TO DO.
[1] In the Haskell thread, which standard function is equivalent to bar id?
[2] List every function that has an explicit type signature in the Haskell thread.

[Haskell-beginners] Iterating through a list of char...

Jonas Almström Duregård jonas.duregard at gmail.com
Wed Apr 28 11:51:56 EDT 2010


Ozgur Akgun wrote:
> *> bar id (+) [1,2,3]
> [1,3,5]

Incidentally, scanl1 (+) [1,2,3] == [1,3,5], i.e. scanl1 = bar id.

/Jonas

On 28 April 2010 17:40, Ozgur Akgun <ozgurakgun at gmail.com> wrote:
> Hi!
>
> Since the function to apply depends on the current element, and the previous
> element, you need to define what to do if an element doesn't have a
> previous, namely the first element in the list. I guess then it'll be quite
> easy to implement such a function using explicit recursion.
>
> The function to apply at each step is of type :: a -> a -> a (take the
> previous element, and this element, and generate an element to replace the
> current element, right?)
> The list is of type [a], and the result will be of type [a] again.
>
> foo :: (a -> a -> a) -> [a] -> [a]
> foo f (x:y:rest) = f x y : foo f (y:rest)
> foo f _ = []
>
> This function is ready-to-use, except a case to handle the first element. It
> would simply delete the first element.
>
> *> foo (+) [1,2,3]
> [3,5]
>
> You can of course have a function like callfoo, which will prepend the first
> element untouched.
>
> callfoo :: (a -> a -> a) -> [a] -> [a]
> callfoo f (x:xs) = x : foo f (x:xs)
>
>
> I would generalise on this a little bit more, and introduce a function to
> handle the first element differently.
>
> bar :: (a -> b) -> (a -> a -> b) -> [a] -> [b]
> bar f g (x:xs) = f x : loop g (x:xs)
>     where loop t (i:j:rest) = t i j : loop t (j:rest)
>           loop _ _ = []
> bar _ _ _ = []
>
> I think, the best thing about this version is that it doesn't limit the
> input and the output of the function to be of the same type! (Figuring out
> the meaning of a's and b's is left to the reader)

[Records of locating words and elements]
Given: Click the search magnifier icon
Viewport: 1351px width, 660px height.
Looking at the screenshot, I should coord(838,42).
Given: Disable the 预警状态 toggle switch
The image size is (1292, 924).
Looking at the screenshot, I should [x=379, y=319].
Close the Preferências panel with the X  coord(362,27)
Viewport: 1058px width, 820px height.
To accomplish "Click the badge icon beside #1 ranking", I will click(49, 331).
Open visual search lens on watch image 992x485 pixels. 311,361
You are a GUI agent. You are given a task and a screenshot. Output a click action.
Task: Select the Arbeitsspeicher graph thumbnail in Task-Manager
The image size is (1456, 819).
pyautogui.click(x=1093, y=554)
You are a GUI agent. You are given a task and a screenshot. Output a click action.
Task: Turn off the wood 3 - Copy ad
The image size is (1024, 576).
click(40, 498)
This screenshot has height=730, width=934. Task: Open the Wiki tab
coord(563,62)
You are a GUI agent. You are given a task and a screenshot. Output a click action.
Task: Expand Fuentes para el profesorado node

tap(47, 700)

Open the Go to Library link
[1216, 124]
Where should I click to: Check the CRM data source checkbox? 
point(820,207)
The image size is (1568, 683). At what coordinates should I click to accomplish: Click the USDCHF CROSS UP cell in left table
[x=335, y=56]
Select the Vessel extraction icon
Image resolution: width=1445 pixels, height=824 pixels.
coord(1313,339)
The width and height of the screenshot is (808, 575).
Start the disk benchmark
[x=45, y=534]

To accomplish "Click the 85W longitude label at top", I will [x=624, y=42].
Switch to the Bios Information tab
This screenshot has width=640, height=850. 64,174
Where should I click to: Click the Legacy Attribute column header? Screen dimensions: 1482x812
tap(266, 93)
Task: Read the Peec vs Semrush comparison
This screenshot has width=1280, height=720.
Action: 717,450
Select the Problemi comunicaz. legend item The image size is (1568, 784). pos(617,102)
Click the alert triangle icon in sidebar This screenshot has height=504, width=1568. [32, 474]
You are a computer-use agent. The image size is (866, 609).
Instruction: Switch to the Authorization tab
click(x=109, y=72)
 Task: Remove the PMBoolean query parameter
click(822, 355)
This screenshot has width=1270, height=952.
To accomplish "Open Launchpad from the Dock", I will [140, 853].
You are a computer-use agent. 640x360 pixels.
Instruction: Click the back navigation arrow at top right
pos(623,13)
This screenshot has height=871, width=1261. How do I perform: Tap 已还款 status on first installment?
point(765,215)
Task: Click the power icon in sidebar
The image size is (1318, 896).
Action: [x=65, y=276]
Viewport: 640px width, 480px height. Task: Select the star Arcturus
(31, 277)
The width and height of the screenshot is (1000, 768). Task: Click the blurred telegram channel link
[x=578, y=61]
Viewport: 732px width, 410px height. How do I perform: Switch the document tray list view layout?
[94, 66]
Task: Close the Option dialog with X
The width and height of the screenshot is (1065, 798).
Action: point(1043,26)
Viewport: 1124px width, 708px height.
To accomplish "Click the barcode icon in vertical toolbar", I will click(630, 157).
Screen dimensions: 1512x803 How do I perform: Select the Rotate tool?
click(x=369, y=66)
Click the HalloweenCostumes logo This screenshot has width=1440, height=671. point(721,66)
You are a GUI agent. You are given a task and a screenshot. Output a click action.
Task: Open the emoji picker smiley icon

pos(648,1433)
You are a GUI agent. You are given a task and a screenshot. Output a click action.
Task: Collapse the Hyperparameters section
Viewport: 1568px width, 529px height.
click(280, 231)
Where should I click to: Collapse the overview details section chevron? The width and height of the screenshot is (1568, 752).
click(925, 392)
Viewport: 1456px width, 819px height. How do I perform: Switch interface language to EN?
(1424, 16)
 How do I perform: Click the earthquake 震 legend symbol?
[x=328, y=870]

ANSWERS FOR THE TASKS.
[1] scanl1

[2] foo, callfoo, bar